PLAYLIST takes SoundCloud’s playlist feature to a liminal extreme by aligning the highest possible number of tracks (500) of the shortest possible duration each (around 50ms). Due to this shortness, the buffering between the tracks becomes noticeable as the silence in-between the sounds. Because these buffering times depend on the internet connection, the server and other unstable factors, the playback speed varies accordingly: SoundCloud itself determines the speed and rhythm of each rendition, or, in other words the conditions of online music streaming become themselves noticeable in sudden glitches and tempo changes.
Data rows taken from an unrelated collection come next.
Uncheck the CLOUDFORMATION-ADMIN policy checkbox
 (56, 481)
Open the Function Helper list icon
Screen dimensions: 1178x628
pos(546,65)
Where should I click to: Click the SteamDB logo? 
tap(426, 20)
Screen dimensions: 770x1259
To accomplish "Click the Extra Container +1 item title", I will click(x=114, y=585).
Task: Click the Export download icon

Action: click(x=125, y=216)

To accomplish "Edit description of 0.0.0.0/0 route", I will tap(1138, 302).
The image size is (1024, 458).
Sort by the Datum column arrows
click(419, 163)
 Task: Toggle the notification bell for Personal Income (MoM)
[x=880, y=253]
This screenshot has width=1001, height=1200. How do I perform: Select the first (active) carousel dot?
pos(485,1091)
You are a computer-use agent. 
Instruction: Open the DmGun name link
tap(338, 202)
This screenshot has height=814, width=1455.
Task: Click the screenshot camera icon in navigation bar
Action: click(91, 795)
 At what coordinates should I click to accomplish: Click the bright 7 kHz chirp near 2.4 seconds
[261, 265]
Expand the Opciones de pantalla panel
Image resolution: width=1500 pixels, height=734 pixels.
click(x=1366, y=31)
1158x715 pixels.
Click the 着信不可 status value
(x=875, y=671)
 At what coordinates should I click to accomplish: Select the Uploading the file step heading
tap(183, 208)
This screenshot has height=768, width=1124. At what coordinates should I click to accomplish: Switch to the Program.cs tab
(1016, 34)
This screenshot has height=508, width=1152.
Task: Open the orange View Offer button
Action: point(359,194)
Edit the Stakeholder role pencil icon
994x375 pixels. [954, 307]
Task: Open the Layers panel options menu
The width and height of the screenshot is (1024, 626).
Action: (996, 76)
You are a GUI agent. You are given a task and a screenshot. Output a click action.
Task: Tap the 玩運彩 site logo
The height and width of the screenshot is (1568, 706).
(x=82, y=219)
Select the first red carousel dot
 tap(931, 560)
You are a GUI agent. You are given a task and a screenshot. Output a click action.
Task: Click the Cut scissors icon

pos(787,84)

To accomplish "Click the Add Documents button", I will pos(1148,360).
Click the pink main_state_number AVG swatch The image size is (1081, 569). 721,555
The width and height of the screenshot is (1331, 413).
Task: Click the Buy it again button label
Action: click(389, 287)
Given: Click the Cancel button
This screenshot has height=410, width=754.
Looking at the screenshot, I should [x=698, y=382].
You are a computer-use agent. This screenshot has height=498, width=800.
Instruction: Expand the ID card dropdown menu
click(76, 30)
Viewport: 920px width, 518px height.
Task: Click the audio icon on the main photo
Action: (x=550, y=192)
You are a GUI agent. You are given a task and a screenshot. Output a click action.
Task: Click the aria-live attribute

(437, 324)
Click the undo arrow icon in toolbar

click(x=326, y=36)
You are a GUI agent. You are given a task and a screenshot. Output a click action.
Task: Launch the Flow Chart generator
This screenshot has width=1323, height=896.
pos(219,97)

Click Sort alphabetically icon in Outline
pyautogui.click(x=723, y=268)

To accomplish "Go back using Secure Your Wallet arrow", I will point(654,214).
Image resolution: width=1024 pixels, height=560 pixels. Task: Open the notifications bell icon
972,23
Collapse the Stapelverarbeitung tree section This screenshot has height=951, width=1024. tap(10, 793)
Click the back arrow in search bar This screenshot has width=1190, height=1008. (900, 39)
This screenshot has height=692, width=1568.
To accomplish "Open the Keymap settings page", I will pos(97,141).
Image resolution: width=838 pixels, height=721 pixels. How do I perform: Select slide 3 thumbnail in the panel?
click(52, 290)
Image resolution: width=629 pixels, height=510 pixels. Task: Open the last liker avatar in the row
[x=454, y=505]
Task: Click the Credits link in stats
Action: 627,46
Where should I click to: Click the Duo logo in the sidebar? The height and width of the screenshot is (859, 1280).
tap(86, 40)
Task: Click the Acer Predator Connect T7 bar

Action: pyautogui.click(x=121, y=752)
Each track is equipped with an individual image, which by the unusually fast playback then turn into a low frame-rate film akin to a digital flip book. The images are based on three different sources: a video shot by a camera falling from the sky, screenshots of SoundCloud’s interface and AI generated images reinterpreting the website’s visual appearance. Together they form a metaphor for the fragile relationships between speed, perception and technological malfunction.

STREAM

STREAM consists of around 20 profiles which follow each other, share similar hashtags and like each other’s tracks, thereby forming an opaque and open ended network. The user browses through their over 100 tracks of more than 4h like an open form composition. Once a track is played, the auto-play function furthermore leads the listener from track to track and profile to profile by itself. Thus, Stream intervenes in the interactivity/interpassivity of the everyday experience of clicking through music online.